I think I'll dedicate it to further studies of Klimt.

I've lost count of how many Reverse Piano Hinge sketchbooks our American students from Santa Chiara have made in the print studio in the past weeks.  It's been a wonderful extension of Rick Woodbury's  printmaking course because everyone has made a beautiful monotype cover for their book. 

For my demonstration book I used a beautiful piece of paste paper made by my Sydney artist friend, Wendy Shortland.  I'd never have learned to make these books without Wendy's help and now I am really keen to make my own paste papers covers.

Paste paper cover by Wendy Shortland

Monday, April 09, 2012

Tulips in the blue jug.

Watercolour & Gouache 35 x 35 cm

I love a gift of flowers and the beautiful yellow tulips we received on HWEM's birthday had to be painted.  They say yellow flowers are the most difficult to capture and you'll get no argument from me.  

This a piece of Khadi Indian cotton rag handmade paper.  It isn't a great ground for transparent watercolour as the size repels the moisture and the surface quickly breaks down with scrubbing but it loves thick creamy gouache, which I introduced at the end.

Tuesday, April 03, 2012

Solar Plate Printing with Wendy & Annie

Annie McMahon's sublime Sydney studio

I've been wanting to try solar plate etching using photopolymere plates ever since I acquired some of Wendy Shortland's Quirky Artist beautiful and intriguing prints.  On a recent trip home to Sydney Wendy and Annie McMahon treated me to a fantastically generous and exciting day in Annie's Sydney studio.  Now I'm totally hooked and have brought ten plates back to Tuscany for further experiments in this exciting chemical free method of etching.  In a future post I'll attempt to do a WIP for those interested in the process.  For now I'd just like to share my excitement.

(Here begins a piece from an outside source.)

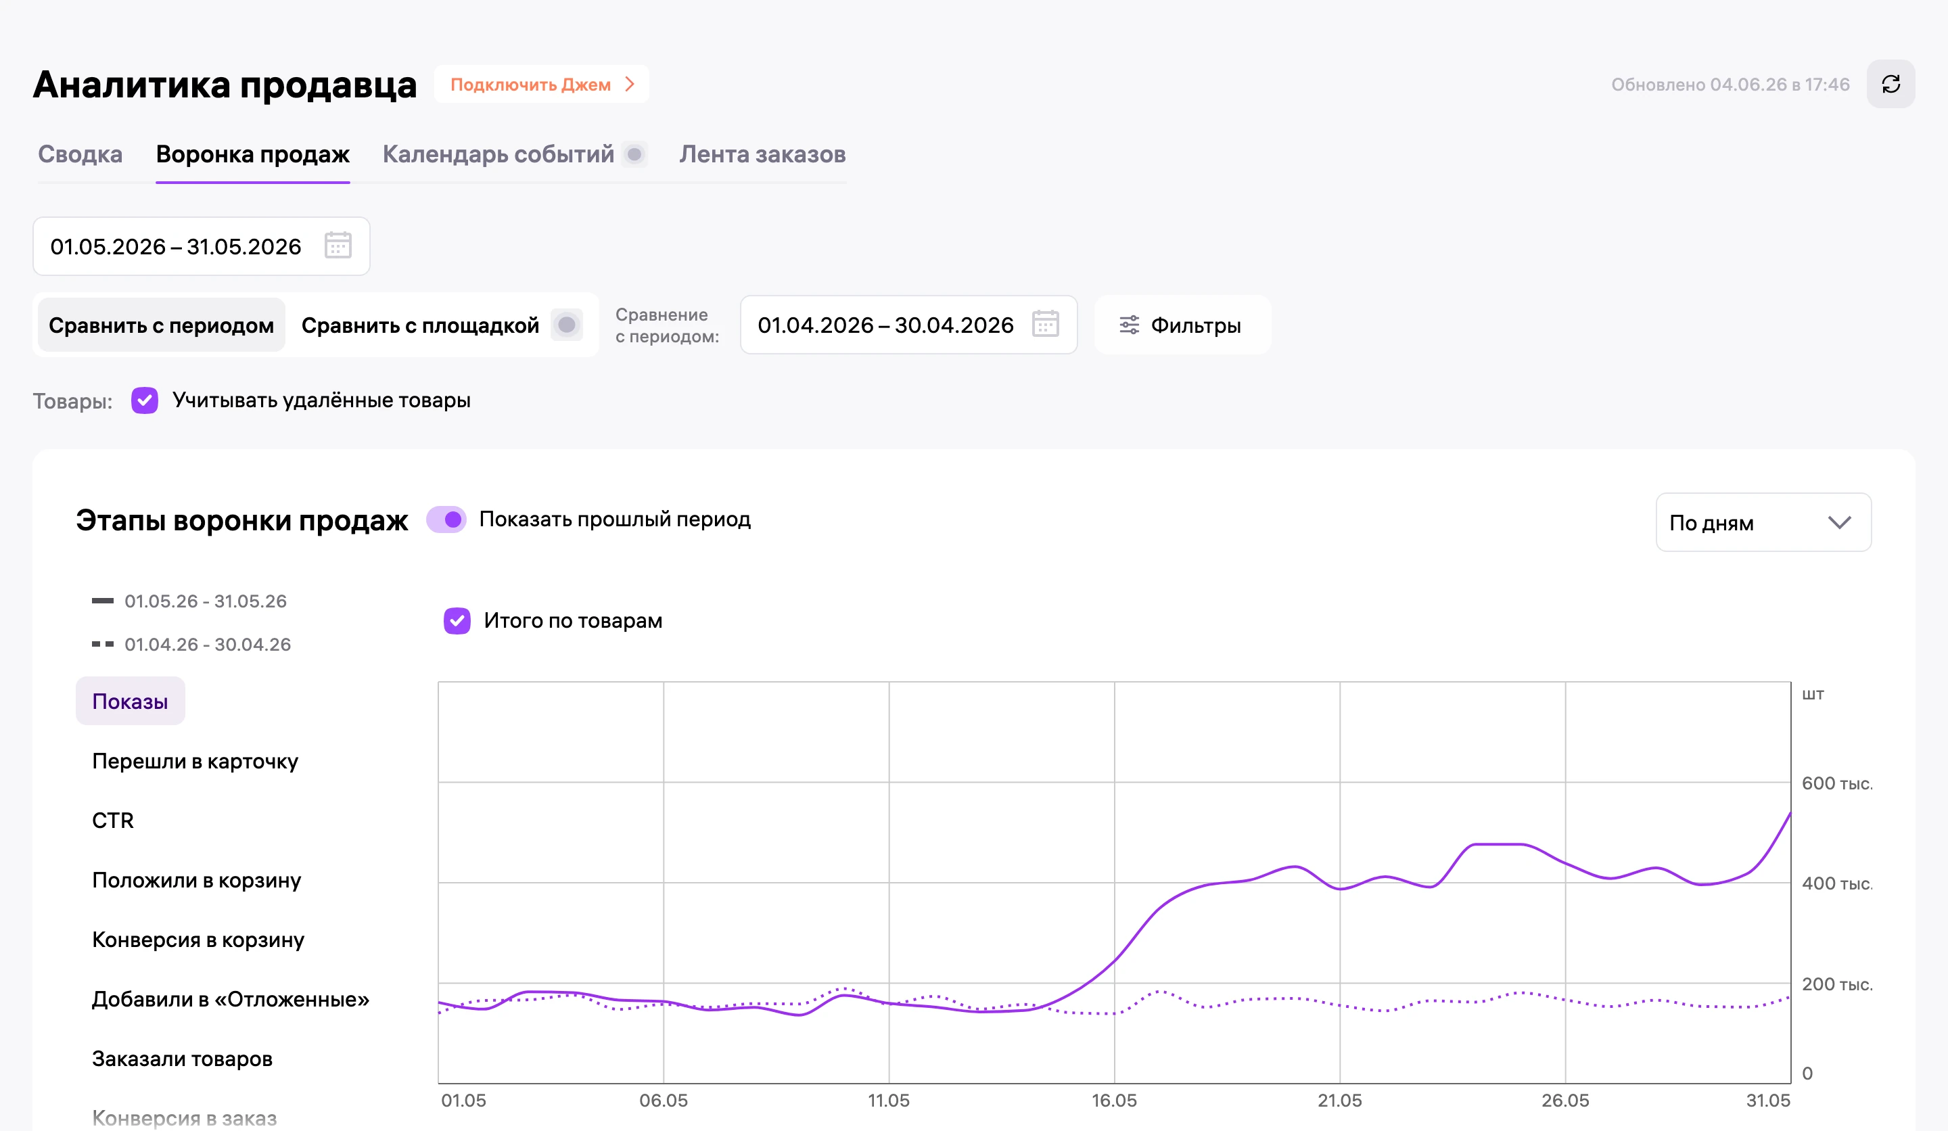
Task: Uncheck Учитывать удалённые товары checkbox
Action: (145, 400)
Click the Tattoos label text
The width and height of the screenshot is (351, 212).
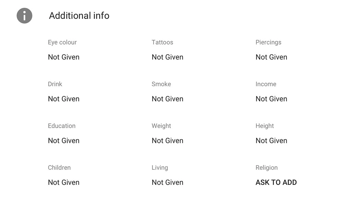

Click on the images for a larger view.

Dark Corner - two colour print

Dark Corner was etched from a pen and liquid pencil trace on drafting film from a sketch I made in Patonga (see previous post).

This is the image that was placed face down on the photopolymere plate and exposed in the sun for a couple of minutes.  The plate was then washed off with a sponge and water, dried and after another hour cooking in the sun was ready to print.

 Plates ready for inking

My second plate was an ink trace of an old sketch I had made in Castiglion Fiorentino.
First print inked in two colours

My sketch was too small for the plate which resulted in a dirty boarder when I wiped the plate so, when I got back to Italy, I cut the plate back to the edge of the image and printed it again.

All these prints are on Rives BFK paper, generously provided by Wendy and unfortunately unavailable in Italy.

'Quirky Artist' inking her plate which is held on a clever magnetic board
Wendy demonstrated the inking process on her own beautiful Gymea Lily plate and I got to keep the print!

Wendy Shortland

Then I got to ink one of Annie's plates and another beautiful print came home to Italy.

Annie McMahon

Charlie -The Studio Dog who reminded me of You Know Who
A perfect day of printmaking that I do hope I can repay one day when my Sydney mentors make it to Tuscany.